Written task: Reproduce the records verbatim, starting at the line that contains "Screen dimensions: 1427x620" and ending at the line that contains "(x=77, y=184)", with both of those lines included.

Data supplied:
☆ ☆ ☆ ☆ ☆ ☆ ☆

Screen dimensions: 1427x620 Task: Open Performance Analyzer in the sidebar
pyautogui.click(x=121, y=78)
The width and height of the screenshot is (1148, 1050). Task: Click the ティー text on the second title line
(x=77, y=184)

☆ ☆ ☆ ☆ ☆ ☆ ☆

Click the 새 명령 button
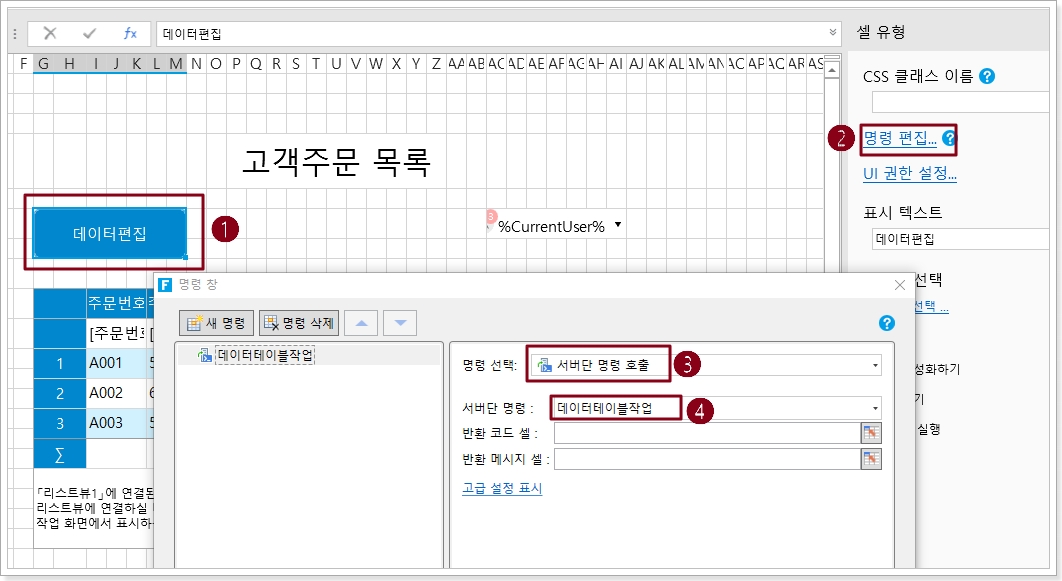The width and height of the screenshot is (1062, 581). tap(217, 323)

☆ ☆ ☆ ☆ ☆ ☆ ☆

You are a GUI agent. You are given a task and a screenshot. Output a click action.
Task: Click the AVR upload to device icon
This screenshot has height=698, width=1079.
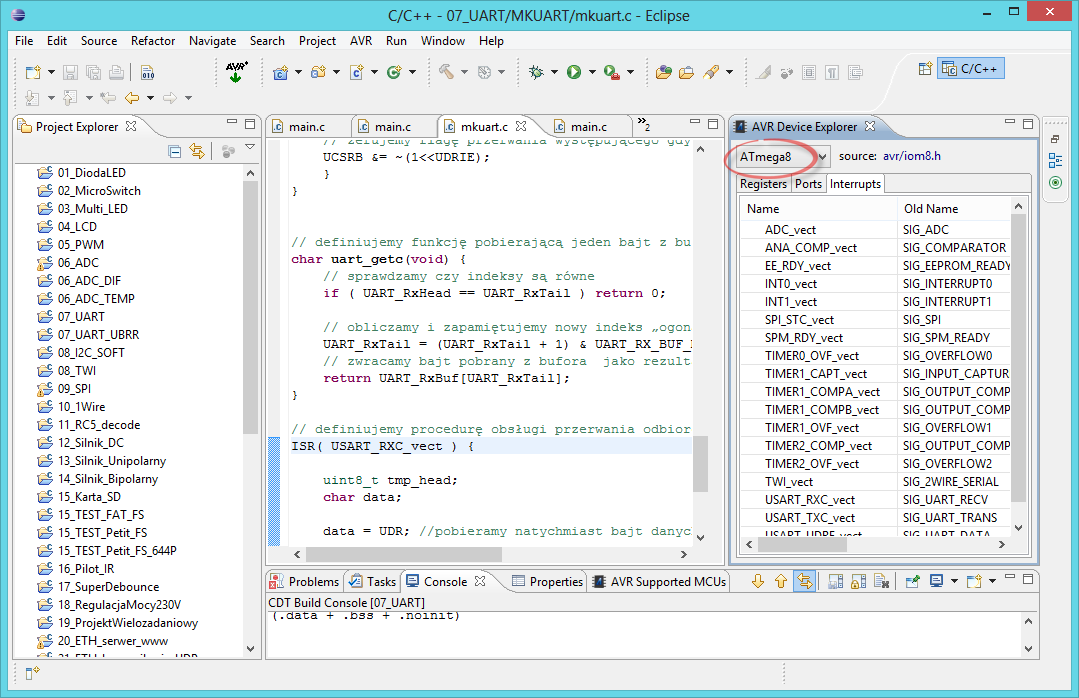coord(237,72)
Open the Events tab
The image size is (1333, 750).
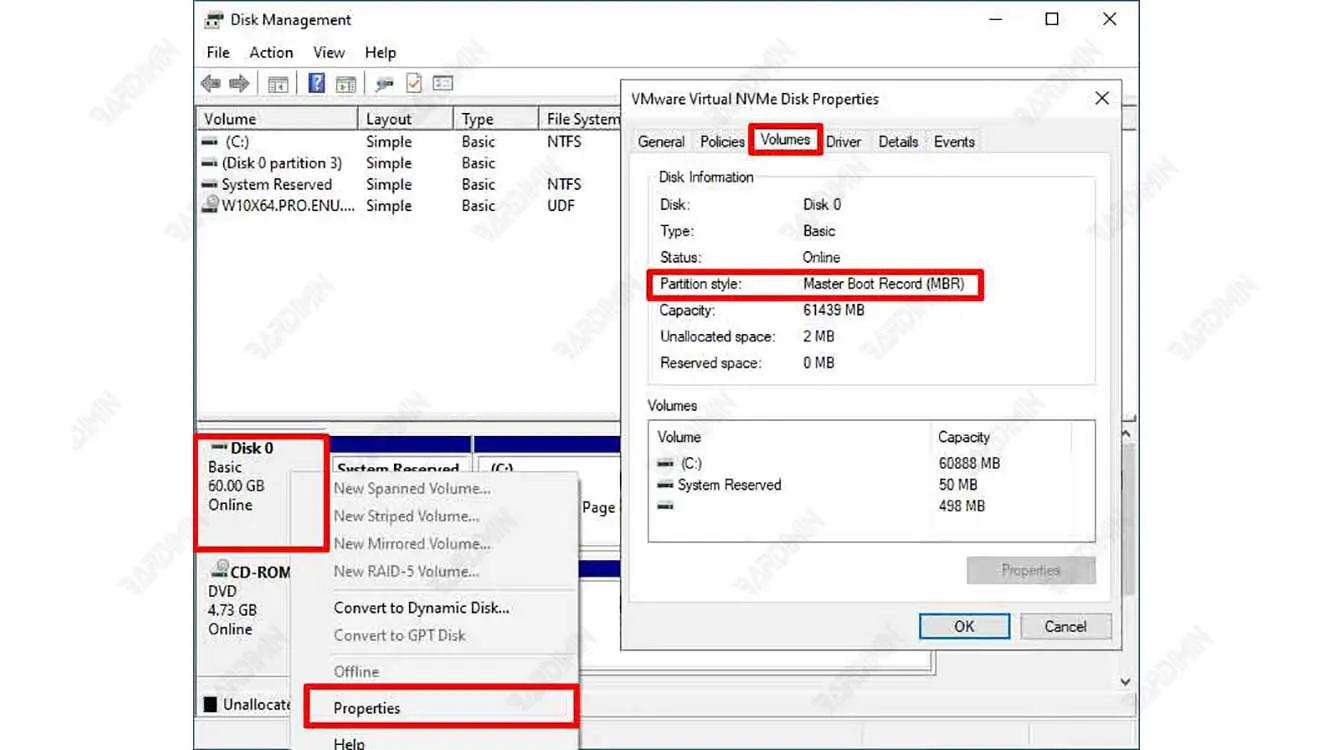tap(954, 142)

☆ ☆ ☆ ☆ ☆ ☆ ☆

Solution to this task:
Screen dimensions: 1427x620 Task: Open Performance Analyzer in the sidebar
pyautogui.click(x=121, y=78)
The width and height of the screenshot is (1148, 1050). Task: Click the ティー text on the second title line
(x=77, y=184)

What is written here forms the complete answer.